Asia

Malaysian MH370 Pilot Deliberately Ran Plane Into Water - Report

The pilot of the ill-fated Malaysia Airlines Flight MH370 is said to have been suffering from depression following a split with his wife and was actively preparing to end his life by crashing the plane, according to a new report that suggests he deliberately suffocated the entire cabin to make sure no one could intervene.
Sputnik

A new theory on the mysterious disappearance of Malaysia Airlines Flight MH370 claims the captain could have deliberately destroyed the plane after killing everyone in the cabin by the use of depressurization.

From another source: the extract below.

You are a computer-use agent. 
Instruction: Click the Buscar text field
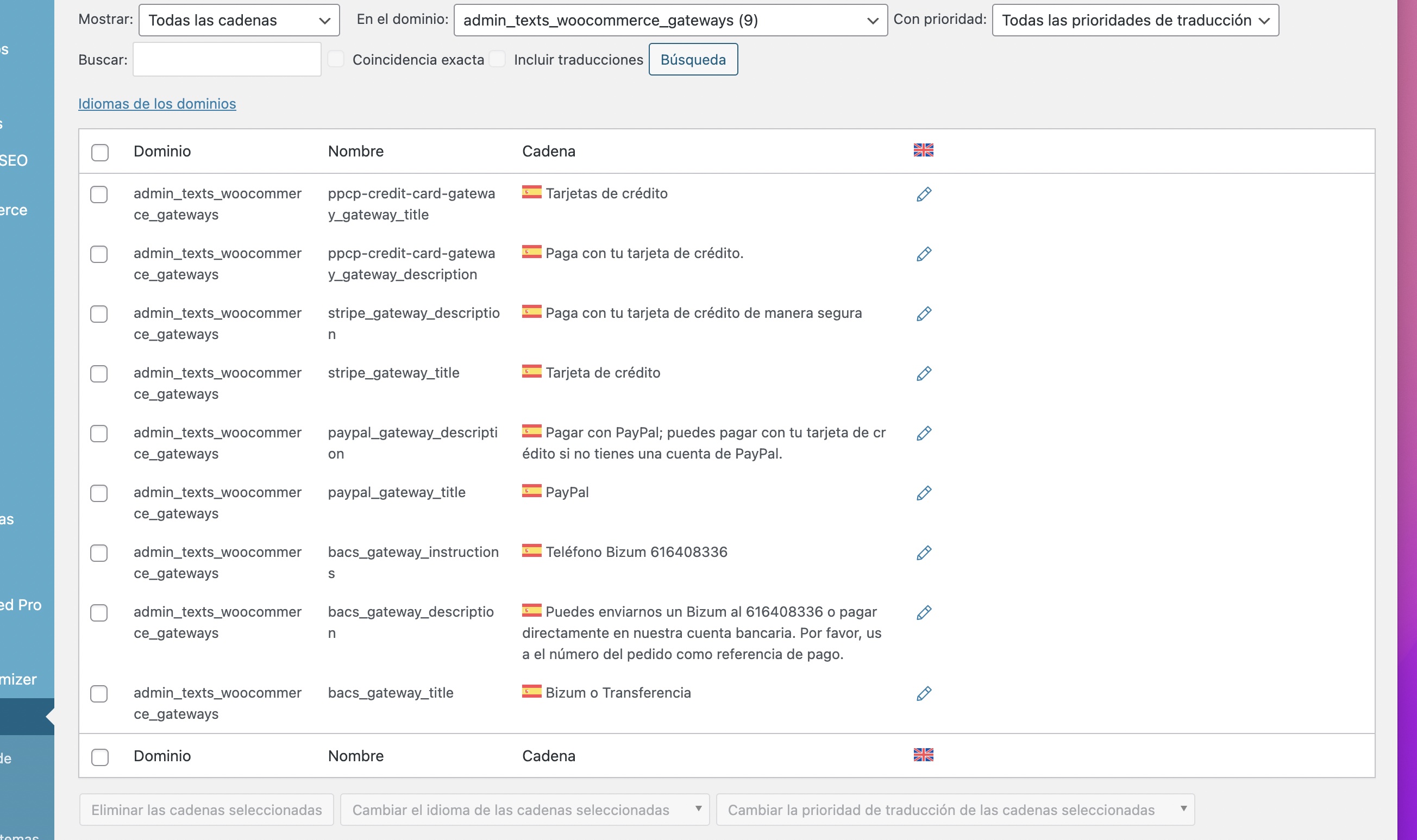[227, 59]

According to a former correspondent for The Atlantic and “one of the most authoritative and respected aviation writers” (according to The Daily Beast) William Langewiesche, the 53-year old pilot Zaharie Ahmad Shah split with his wife shortly before the incident over an affair with a flight attendant.

"Zaharie’s marriage was bad. In the past he slept with some of the flight attendants. And so what? We all do," one of Shah’s colleagues said in an interview. "You’re flying all over the world with these beautiful girls in the back. But his wife knew."

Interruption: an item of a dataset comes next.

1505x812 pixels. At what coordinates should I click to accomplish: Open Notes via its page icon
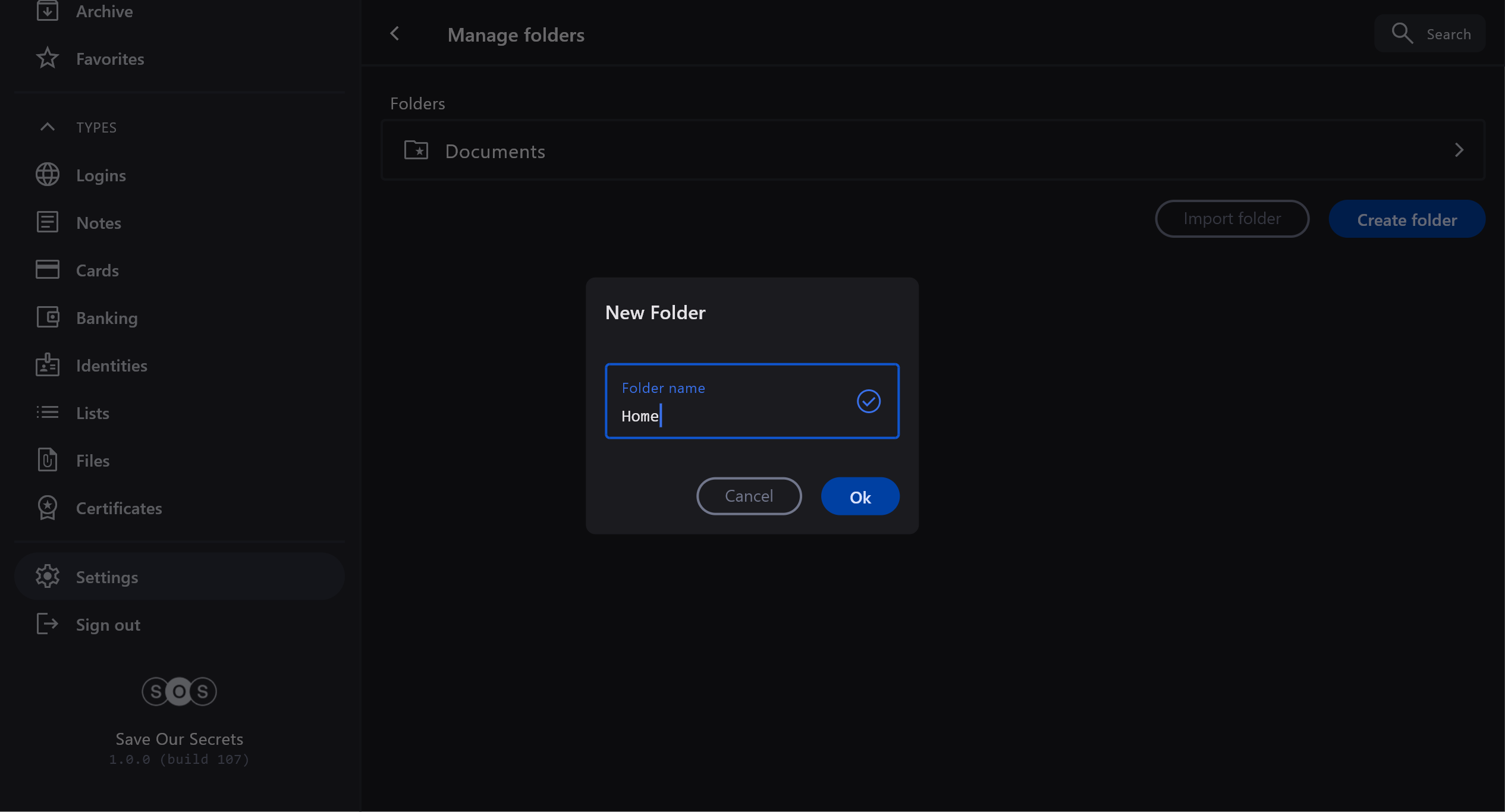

His friends said in interviews that, after the split, the pilot was “lonely and sad,” and, despite flirting with women on Facebook, he admitted to spending a lot of time pacing the empty rooms of his house.

On 8 March, the MH370 flight suddenly deviated from its planned route from Kuala Lumpur to Beijing, veering sharply west. According to Business Insider, the sharp change of course would have undoubtedly been noticed by passengers. The pilot could have accounted for that, however, by deliberately depressurizing the cabin, Langewiesche speculates.

"An intentional depressurization would have been an obvious way — and probably the only way — to subdue a potentially unruly cabin in an airplane that was going to remain in flight for hours to come," Langewiesche, who is also a pilot, wrote.

According to Langewiesche, oxygen masks only provide 15 minutes’ worth of air at a 13,000-foot altitude. The aircraft stayed at its 40,000-foot cruise altitude for hours, he suggests, ensuring that the passengers lost consciousness and “gently died without any choking or gasping for air.”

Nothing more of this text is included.